#### Study material

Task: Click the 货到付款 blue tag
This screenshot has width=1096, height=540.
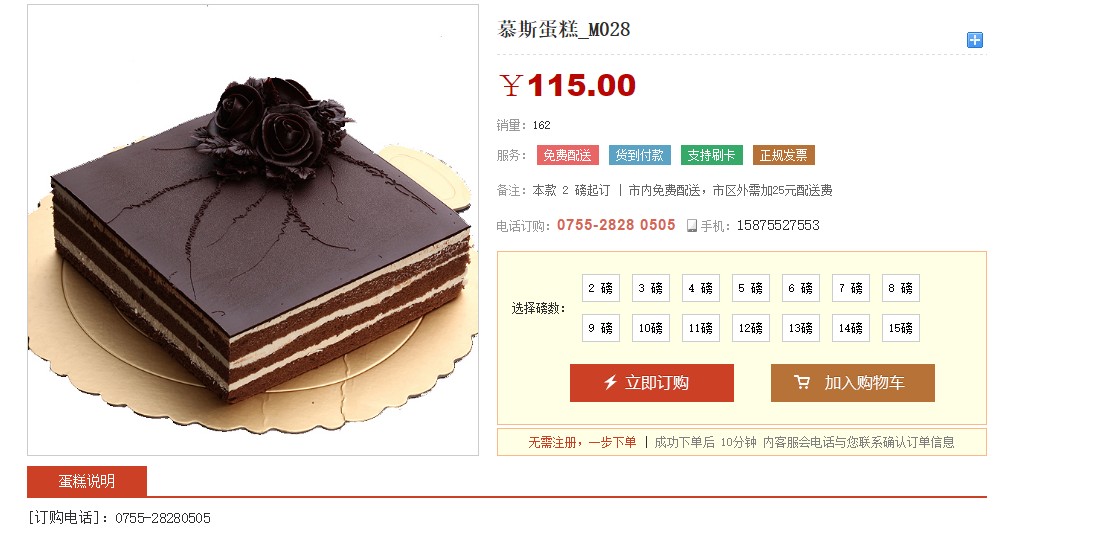Action: [640, 155]
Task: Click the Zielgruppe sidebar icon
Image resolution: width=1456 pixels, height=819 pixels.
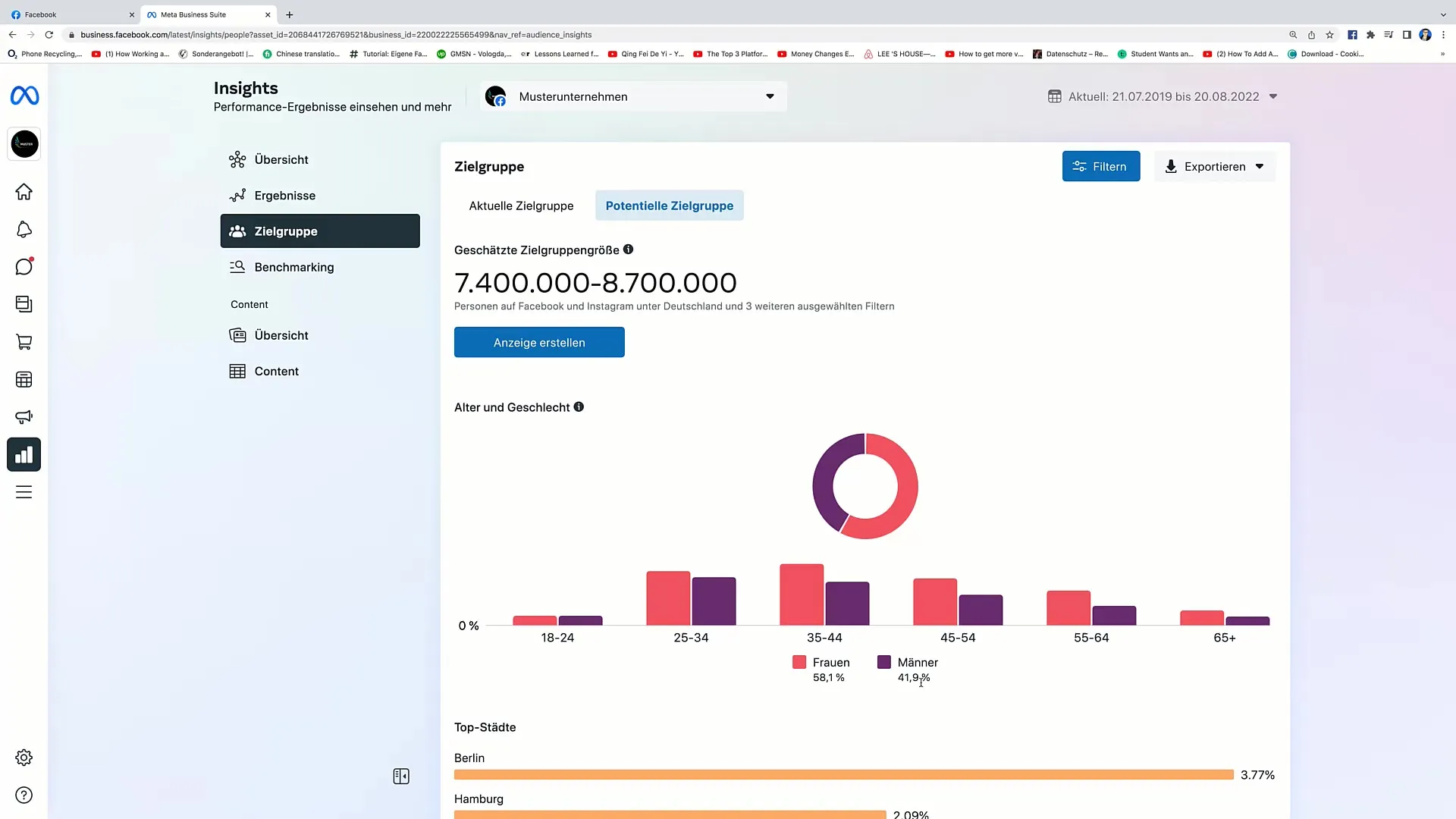Action: pos(237,231)
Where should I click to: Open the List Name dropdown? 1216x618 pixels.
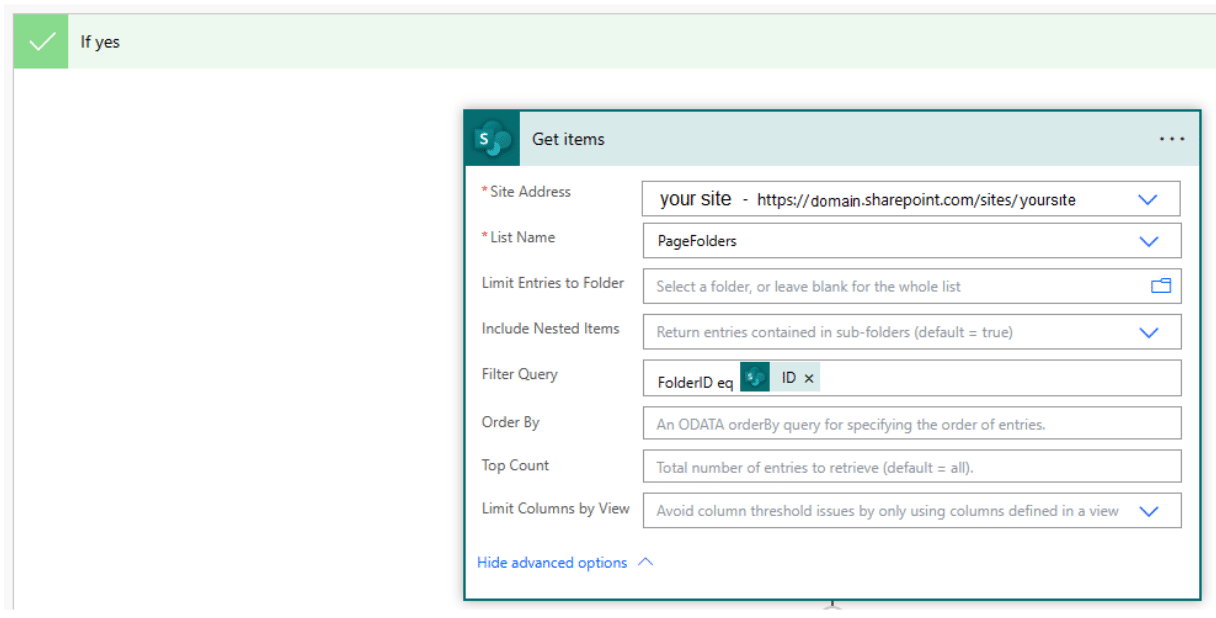pyautogui.click(x=1148, y=240)
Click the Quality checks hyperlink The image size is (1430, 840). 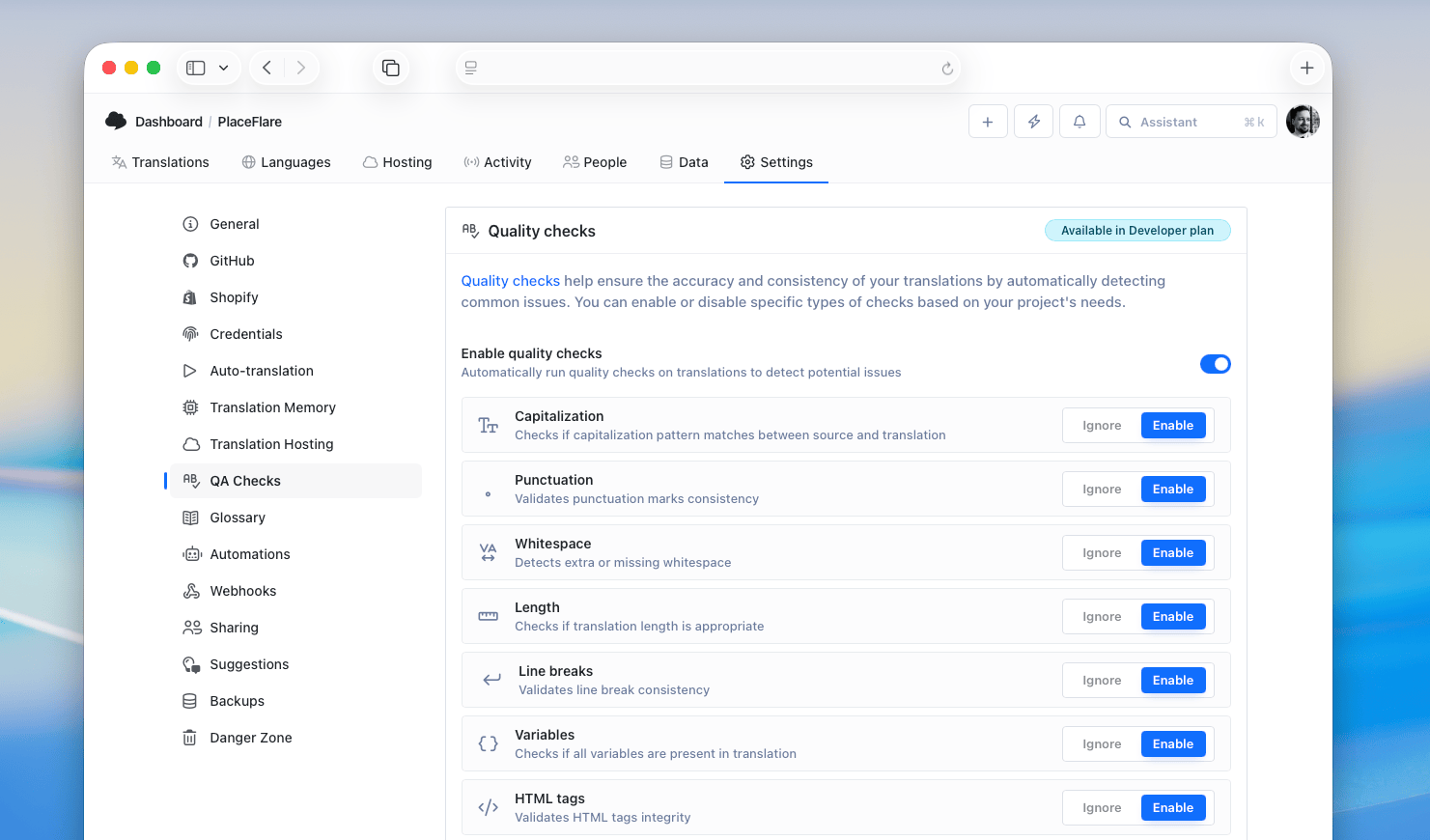(x=510, y=281)
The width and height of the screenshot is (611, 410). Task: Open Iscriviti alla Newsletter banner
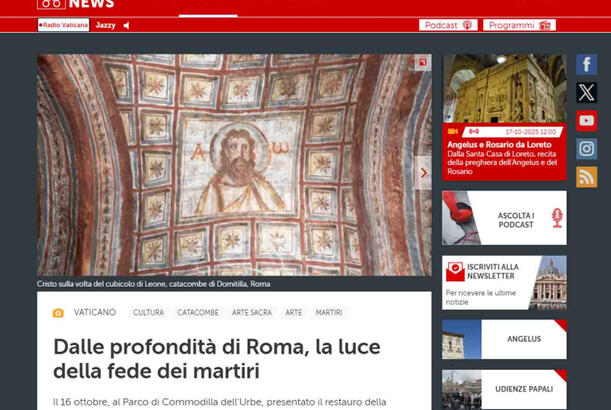tap(504, 283)
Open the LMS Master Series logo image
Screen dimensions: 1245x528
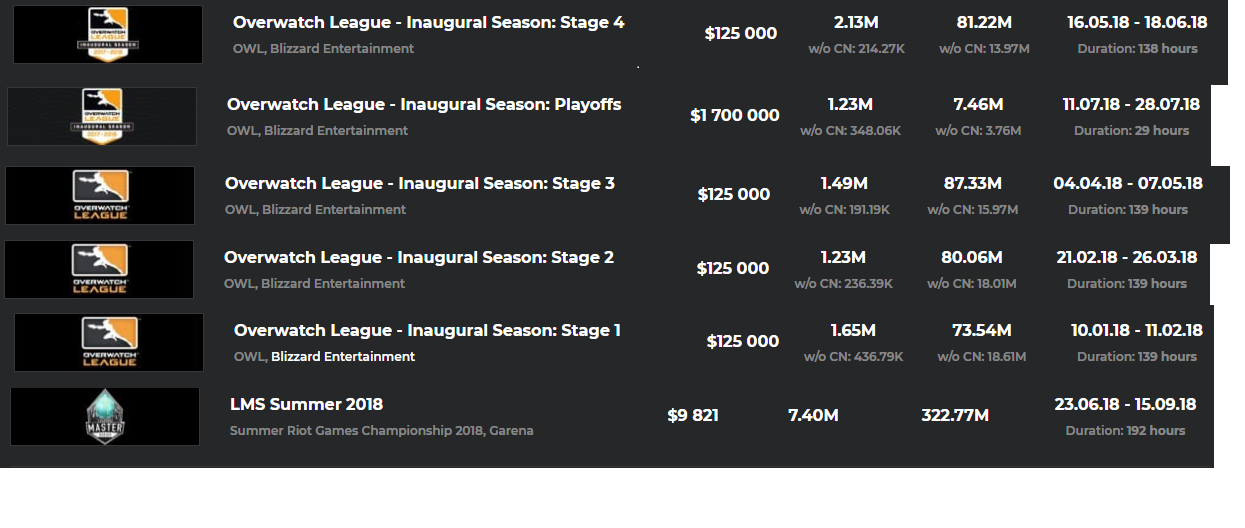click(105, 416)
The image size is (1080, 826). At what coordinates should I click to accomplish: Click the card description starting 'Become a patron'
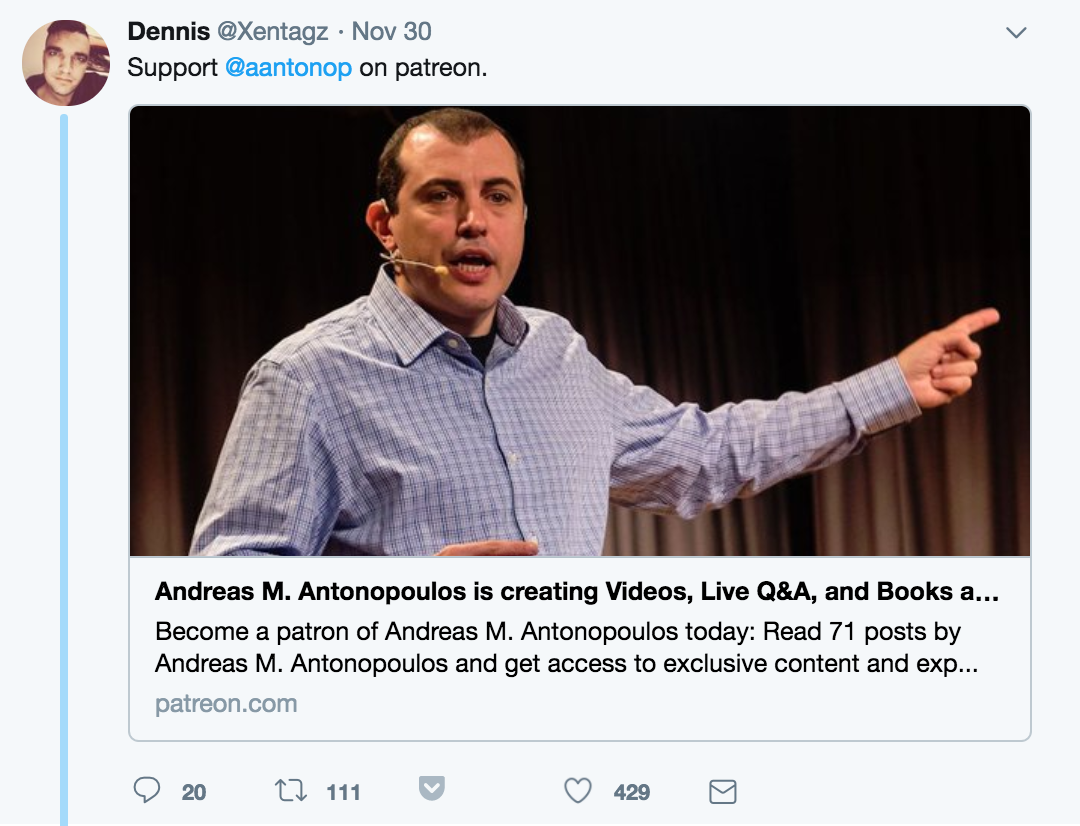pos(566,648)
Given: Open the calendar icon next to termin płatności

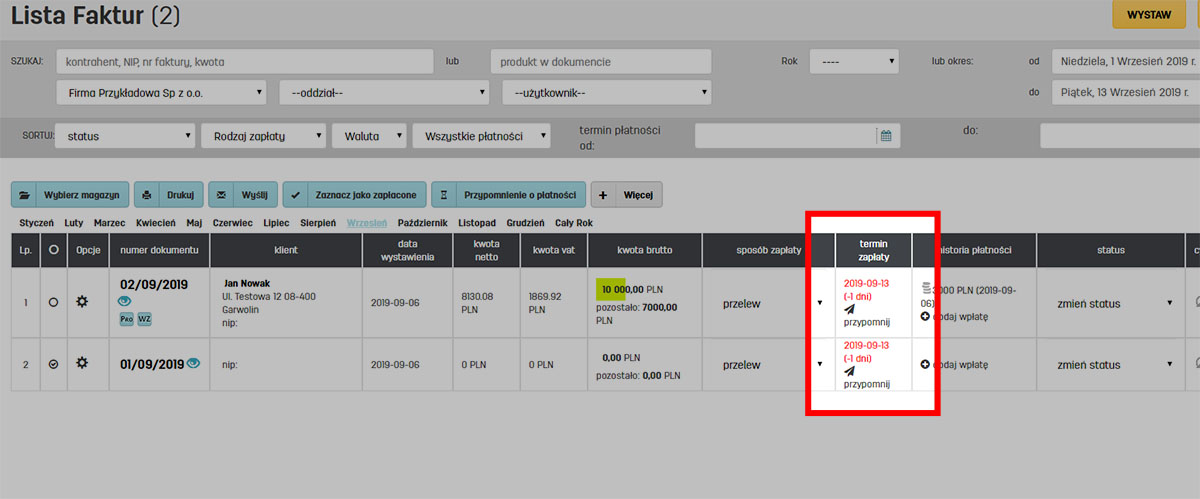Looking at the screenshot, I should pos(885,135).
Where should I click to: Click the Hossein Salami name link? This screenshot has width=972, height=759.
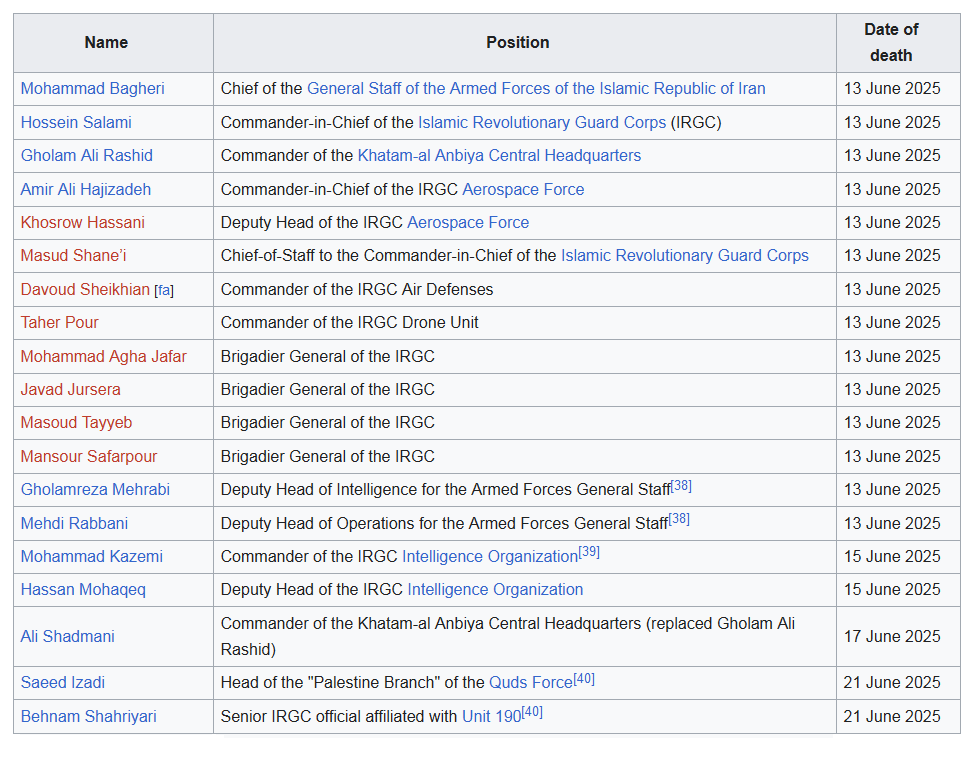pos(76,122)
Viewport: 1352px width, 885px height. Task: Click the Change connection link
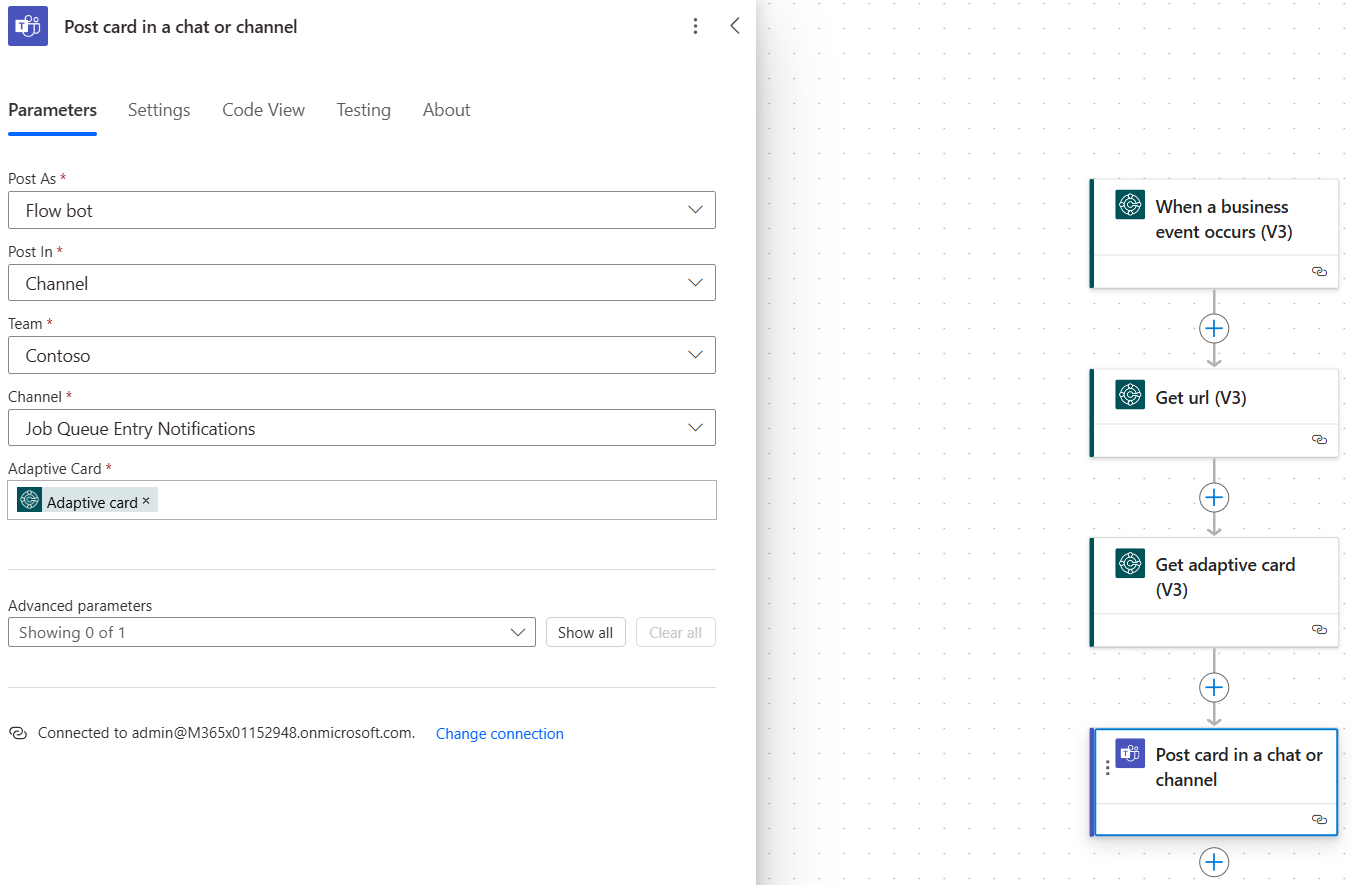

########

* _Directions for this task_: All lines from the one that contains "Open the LMS Master Series logo image" through the last line of the data should be retyped exactly, with the pictures left out.

* _Solution to this exercise_:
Open the LMS Master Series logo image
Screen dimensions: 1245x528
click(105, 416)
The image size is (1080, 826). At what coordinates should I click to accomplish: Click the card description starting 'Become a patron'
pos(566,648)
Given: Open the calendar icon next to termin płatności

Looking at the screenshot, I should pos(885,135).
Where should I click to: Click the Hossein Salami name link? This screenshot has width=972, height=759.
pos(76,122)
Viewport: 1352px width, 885px height. Task: Click the Change connection link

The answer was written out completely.